I applaud the Servo team for reaching such a concrete milestone on the long path to implementing a modern layout engine (in an experimental and highly unstable programming language, no less). I do want to point out an amusing anecdote, though. As the Acid1 test states:

"All 100%-conformant CSS1 agents should be able to render the document elements above this paragraph indistinguishably (to the pixel) from this reference rendering, (except font rasterization and form widgets)."

The point of the parenthetical disclaimer at the end was probably to account for differences in appearance in native platform elements, but the language is weaselly enough that Servo still manages to qualify as compliant despite the fact that it doesn't have form elements at all yet. :)

http://www.reddit.com/r/rust/comments/1kz0ue/servo_passes_ac...


To be fair, I don't think the point of Acid1 was to show off form elements. Floats, percentage widths, and how the flows are constructed were the difficult bits.

Note that we tried to support everything else even if the language allowed for us to skip it. For example, line-height is used in a few places, but we waited until we had line-height support before we considered ourselves passing.


For anyone else that didn't know: Servo is a prototype web browser engine written in the Rust language.


tiny correction, it is an engine.

Currently you cant use gecko like you can use webkit, servo is meant to change that.


What's it for? Just for fun? Or do they have a particular use case in mind?


See https://github.com/mozilla/servo/wiki/Design for some notes on rationale.


Highly parallel web rendering. Also, easier maintainability versus a comparable C++ codebase.


So, is this because they're microtargetting Acid compliance? Or do they actually have 90% of a browser layout engine?

And if it's the latter, what would actually need to be done to build the rest of a browser around it?


As written in OP, Servo currently lacks table layout and absolute positioning. Those are pretty big items, so no, not 90%.

Acid2-passing layout engine doesn't need to be that big. http://weasyprint.org/ is known to pass Acid2 and renders the web pretty well. It does all layout by itself in less than 15,000 lines of Python.


Thanks for the pointer. I love it that the output of the test is just a smiley face.


There is a guide explaining how the smiley is drawn. Interesting reading.

http://www.webstandards.org/action/acid2/guide/


IIRC Acid1 only targets basic CSS compliance (http://en.wikipedia.org/wiki/Acid1).

I guess that most of the DOM API (end user level) has yet to be done along with the javascript API (binding) controlling it (e.g. XHR, Websocket, DOM manipulation, domain security control, etc...).

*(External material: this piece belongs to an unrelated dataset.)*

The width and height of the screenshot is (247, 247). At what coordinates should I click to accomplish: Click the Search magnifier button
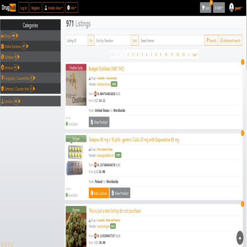click(211, 40)
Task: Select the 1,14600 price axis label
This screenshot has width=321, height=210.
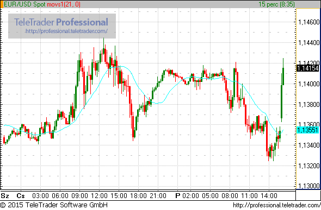Action: [309, 22]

Next : the browser itself (chrome, modules, tabs, external interfaces, UI, ...).

So, no, not 90%. But I would attribute 50% for starting the project itself and having created something as awesome as Rust.


> I guess that most of the DOM API (end user level) needs to be done along with the javascript API controlling it (e.g. XHR, Websocket, DOM manipulation, domain security control, etc...).

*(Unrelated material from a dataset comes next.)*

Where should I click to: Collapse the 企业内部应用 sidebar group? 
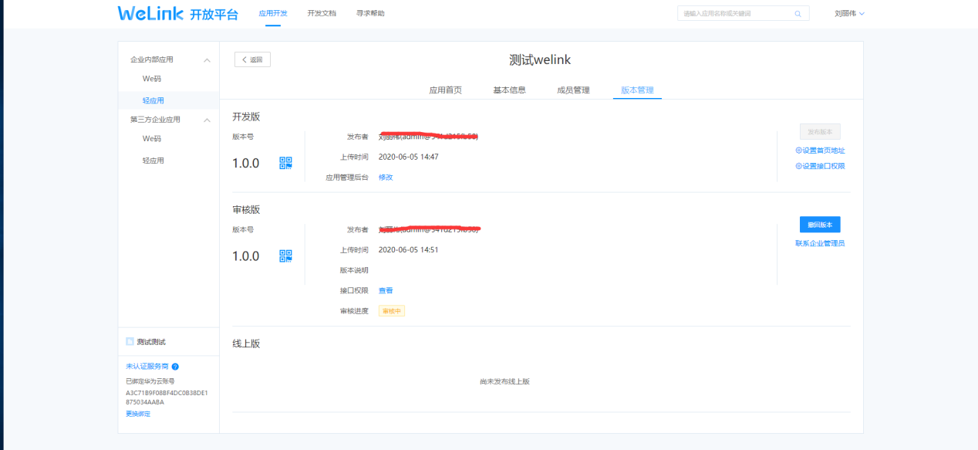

We do have JavaScript and DOM bindings but they're incomplete. (None of the items you mentioned are implemented, except for basic DOM manipulation.)


  > Next : the browser itself (chrome, modules, tabs, 
  > external interfaces, UI, ...).
I'd like to note that Servo itself is intended to be a layout engine independent of any specific front-end. The forthcoming UI reference implementation, a.k.a. Crow (seeing a theme yet?), can be tracked here: https://github.com/mozilla/servo/issues/111


Both are references to thing that can be associated with rust - Servo, Crow(bar), as well as references to MST3k?


But doesn't Crow sound too much like Chro[me] and lead to confusion?